Found him? Good job!! Let’s move on to something harder. Let me remind you: ON A DAILY BASIS…

Not that easy anymore, is it? I am telling you, that little … has made this his new profession. He’s always been good at driving me nuts but he’s been taking this to new heights. Let’s see, what else do we have?

Need a hint for this one?? Do you?? Well, ok. Follow the leash…

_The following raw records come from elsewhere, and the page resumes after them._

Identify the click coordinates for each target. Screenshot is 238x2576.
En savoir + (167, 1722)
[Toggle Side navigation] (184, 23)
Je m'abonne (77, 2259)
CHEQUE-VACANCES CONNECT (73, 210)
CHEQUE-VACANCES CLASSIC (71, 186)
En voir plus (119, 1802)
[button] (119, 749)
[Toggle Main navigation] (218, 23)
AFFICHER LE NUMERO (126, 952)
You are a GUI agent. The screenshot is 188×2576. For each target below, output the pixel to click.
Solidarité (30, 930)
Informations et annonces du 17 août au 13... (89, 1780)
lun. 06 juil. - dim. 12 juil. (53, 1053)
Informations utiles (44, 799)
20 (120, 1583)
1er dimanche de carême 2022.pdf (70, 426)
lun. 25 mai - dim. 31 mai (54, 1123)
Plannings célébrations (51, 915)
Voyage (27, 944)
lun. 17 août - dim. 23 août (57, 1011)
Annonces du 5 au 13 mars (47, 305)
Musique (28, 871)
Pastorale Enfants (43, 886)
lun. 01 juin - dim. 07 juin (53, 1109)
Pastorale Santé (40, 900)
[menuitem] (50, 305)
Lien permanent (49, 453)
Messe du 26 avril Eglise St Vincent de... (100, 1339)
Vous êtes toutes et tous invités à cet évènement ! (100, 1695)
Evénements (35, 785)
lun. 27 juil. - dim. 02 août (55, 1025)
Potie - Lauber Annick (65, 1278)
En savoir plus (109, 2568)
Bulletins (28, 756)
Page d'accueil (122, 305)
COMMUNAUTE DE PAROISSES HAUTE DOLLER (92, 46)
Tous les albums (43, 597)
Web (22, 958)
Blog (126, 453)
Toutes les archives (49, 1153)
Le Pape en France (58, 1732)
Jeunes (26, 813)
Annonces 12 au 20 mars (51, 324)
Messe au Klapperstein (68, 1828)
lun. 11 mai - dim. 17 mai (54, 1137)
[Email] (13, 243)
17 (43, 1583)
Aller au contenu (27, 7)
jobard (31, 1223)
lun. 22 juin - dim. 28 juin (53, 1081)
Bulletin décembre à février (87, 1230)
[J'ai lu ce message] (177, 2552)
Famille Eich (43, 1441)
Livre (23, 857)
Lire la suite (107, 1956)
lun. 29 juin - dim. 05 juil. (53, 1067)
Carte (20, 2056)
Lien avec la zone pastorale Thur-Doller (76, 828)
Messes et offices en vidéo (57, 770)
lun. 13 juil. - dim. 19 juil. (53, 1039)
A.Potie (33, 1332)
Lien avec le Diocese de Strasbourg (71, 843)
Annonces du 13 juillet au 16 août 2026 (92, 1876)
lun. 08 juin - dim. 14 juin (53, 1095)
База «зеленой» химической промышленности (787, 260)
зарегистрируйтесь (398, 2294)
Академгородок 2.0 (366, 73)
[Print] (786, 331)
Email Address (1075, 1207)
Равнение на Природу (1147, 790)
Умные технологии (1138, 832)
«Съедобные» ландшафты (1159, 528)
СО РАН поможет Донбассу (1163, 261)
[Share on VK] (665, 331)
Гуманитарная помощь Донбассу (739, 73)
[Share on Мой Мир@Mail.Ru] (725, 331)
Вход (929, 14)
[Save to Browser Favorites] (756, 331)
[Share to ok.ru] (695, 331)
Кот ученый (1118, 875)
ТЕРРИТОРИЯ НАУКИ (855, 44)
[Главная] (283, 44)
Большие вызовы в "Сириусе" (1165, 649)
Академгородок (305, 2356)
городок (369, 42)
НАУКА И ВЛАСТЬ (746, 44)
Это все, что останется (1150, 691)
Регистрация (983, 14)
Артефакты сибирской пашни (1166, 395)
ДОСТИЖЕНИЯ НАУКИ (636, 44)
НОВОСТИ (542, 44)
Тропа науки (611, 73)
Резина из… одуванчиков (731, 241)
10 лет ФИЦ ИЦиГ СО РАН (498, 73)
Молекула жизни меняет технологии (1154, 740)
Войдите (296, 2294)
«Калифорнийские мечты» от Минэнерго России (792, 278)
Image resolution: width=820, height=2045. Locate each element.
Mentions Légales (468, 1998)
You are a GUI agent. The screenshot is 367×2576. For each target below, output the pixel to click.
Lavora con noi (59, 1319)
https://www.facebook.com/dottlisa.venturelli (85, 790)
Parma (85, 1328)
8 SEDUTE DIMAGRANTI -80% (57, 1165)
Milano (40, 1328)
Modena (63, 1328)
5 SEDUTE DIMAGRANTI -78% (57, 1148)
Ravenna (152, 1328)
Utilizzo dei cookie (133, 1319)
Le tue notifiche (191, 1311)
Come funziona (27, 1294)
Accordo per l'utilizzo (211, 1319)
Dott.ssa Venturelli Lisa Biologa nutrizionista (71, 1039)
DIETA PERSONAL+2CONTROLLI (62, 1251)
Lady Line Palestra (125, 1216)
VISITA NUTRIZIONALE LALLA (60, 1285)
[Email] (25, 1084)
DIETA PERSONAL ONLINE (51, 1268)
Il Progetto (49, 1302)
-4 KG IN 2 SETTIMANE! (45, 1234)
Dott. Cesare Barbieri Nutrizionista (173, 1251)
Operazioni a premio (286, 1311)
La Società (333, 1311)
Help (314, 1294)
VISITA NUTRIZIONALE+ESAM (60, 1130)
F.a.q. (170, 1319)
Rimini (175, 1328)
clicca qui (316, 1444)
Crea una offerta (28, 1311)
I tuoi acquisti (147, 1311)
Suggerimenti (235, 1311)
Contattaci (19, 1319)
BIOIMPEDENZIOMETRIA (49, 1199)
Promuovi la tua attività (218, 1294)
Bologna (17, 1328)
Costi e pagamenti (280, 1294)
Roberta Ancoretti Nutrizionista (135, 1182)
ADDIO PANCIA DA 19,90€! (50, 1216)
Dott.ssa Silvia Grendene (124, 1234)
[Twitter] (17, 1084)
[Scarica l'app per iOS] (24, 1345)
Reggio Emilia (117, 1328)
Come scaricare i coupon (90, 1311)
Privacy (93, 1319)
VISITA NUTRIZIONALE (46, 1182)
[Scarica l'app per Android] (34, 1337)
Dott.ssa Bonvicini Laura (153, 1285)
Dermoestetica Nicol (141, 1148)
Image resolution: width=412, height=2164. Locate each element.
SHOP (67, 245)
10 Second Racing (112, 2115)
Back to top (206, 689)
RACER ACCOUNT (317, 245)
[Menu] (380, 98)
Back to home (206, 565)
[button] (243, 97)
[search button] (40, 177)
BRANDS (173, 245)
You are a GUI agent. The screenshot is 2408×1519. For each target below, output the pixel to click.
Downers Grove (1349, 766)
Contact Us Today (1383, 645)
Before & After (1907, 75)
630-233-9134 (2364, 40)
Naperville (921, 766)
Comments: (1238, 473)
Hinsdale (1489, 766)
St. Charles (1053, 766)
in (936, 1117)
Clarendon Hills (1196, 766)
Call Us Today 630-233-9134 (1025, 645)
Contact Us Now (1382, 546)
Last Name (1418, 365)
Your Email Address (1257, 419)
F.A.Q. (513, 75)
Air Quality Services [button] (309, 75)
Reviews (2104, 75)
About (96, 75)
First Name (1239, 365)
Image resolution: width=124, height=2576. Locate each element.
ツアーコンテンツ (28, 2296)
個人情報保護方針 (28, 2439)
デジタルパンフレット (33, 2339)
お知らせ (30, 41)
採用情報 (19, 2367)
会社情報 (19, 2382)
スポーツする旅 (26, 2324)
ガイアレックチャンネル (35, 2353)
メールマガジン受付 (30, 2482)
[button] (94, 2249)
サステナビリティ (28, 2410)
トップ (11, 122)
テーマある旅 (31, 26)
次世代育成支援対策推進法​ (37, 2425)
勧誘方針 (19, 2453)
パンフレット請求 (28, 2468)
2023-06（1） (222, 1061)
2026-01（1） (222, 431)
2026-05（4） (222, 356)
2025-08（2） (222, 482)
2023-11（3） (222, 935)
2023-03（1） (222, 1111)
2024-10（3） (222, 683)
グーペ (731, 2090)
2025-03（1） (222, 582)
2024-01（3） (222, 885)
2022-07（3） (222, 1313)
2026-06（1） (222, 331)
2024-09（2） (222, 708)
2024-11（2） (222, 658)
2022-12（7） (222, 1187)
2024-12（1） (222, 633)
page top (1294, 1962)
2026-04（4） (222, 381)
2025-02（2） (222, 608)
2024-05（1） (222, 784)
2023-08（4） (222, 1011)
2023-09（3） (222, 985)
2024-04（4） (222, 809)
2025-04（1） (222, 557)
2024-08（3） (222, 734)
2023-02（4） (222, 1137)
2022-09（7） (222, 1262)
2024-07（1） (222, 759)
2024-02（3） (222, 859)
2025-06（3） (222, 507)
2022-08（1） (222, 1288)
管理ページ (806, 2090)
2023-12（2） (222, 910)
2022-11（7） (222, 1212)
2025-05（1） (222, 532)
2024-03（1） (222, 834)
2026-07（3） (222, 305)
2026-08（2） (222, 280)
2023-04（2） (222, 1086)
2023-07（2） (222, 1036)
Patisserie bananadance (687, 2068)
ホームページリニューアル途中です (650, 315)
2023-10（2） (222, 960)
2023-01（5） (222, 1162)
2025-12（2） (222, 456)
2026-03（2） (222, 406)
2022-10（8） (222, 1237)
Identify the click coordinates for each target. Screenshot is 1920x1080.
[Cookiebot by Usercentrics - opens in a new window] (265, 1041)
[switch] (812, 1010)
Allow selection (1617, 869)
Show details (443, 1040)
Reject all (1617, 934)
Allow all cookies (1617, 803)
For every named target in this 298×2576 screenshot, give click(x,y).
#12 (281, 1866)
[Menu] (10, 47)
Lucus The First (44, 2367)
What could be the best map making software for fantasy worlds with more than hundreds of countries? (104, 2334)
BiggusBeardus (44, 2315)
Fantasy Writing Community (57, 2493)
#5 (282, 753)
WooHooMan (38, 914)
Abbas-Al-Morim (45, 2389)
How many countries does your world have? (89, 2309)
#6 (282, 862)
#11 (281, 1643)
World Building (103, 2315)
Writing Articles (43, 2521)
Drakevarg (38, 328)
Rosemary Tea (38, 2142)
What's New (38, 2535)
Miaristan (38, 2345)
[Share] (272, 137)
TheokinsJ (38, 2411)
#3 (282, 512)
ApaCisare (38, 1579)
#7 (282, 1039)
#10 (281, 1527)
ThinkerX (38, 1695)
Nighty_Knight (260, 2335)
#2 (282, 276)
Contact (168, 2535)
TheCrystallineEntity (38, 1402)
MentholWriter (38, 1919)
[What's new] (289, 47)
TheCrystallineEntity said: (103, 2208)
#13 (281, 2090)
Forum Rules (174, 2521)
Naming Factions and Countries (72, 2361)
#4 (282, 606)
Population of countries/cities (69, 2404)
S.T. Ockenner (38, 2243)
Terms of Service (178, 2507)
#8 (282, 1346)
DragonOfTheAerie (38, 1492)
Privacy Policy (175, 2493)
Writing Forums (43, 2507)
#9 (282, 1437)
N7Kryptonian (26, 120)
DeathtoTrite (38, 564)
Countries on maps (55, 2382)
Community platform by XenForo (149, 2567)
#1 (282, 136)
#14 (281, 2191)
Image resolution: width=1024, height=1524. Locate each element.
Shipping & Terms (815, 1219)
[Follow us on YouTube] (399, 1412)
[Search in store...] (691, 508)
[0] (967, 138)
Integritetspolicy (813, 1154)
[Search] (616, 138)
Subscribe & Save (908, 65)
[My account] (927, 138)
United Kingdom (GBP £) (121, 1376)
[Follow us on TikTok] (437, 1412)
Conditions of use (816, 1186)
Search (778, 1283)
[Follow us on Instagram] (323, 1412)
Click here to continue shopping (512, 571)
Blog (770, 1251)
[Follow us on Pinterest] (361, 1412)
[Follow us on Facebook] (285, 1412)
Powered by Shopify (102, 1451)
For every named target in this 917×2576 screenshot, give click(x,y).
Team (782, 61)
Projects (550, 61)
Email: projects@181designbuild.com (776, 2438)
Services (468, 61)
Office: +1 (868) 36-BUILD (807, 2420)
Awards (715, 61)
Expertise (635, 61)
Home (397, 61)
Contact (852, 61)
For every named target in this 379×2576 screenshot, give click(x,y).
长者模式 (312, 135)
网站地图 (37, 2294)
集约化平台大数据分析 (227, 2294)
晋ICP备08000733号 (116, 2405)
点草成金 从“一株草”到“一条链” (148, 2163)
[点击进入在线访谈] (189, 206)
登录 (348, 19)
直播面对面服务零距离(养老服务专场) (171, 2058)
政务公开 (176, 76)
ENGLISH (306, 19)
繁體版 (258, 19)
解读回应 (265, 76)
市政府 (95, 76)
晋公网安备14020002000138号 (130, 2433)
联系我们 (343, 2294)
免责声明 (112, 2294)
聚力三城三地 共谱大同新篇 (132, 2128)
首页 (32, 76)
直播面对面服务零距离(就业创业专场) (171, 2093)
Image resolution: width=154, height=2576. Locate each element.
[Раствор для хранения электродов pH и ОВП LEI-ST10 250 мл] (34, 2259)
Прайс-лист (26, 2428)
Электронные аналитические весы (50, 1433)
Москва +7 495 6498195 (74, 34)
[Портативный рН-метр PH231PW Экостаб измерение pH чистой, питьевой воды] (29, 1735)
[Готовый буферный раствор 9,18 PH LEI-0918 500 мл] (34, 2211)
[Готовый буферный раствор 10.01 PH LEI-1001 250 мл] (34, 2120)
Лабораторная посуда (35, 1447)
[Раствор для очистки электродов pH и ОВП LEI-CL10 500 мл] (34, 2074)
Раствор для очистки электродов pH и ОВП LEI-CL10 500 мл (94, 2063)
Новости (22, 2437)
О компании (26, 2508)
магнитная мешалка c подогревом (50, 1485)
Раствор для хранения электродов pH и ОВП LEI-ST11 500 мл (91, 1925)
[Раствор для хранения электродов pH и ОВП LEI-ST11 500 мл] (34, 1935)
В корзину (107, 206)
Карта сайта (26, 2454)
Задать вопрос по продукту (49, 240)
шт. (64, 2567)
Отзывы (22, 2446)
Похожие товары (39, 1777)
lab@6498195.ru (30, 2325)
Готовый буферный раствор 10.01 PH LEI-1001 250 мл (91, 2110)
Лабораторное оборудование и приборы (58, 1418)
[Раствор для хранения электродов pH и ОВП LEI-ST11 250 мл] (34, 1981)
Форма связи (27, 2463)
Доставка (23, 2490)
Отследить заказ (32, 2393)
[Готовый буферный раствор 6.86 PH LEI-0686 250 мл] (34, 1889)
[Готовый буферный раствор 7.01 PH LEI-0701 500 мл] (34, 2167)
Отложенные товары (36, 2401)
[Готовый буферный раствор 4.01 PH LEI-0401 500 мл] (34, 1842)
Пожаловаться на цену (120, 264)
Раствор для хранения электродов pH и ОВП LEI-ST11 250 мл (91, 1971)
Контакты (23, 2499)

Ha! Can’t find him here?? GOT YA! He’s inside. I just wanted to show you my cool tripawd plaque 🙂

And then there are the other times where he was either still practicing his hiding skills or I don’t know what he was thinking. A little too obvious if you ask me, but there you are. It’s nice for me to catch a break once in a while…

Really, huh?

It’s Mother Teresa! No! It’s Mother Manni!!

Nope. Sorry. Getting a wig will not lead you to greatness and that does not qualify as hiding…

You see what I’m dealing with here???

Sympathy, please?

And that’s not all. Noooooo, sir! You know: you put a time stamp on somebody’s butt and yet they just refuse to comply! instead, he gets up to all his usual antics:

I swear he was inside a second ago… well, somebody better be guarding the food I guess.

I mean, it’s nice they let you take even the stroller inside the pet store but I guess they didn’t expect this:

GimmeGimmeGimme!!

I really try to keep that boy busy. I mean I do! Really! And all this is how he thanks me!!

I mean, I know that it’s hard for him not to be able to move around as much as he did before so I take him on trips and I even invent little games:

As you can see and as usual: the only way he knows how to appear thankful is by sticking around a lot longer than anyone ever expected.

I guess that’s more than enough for me.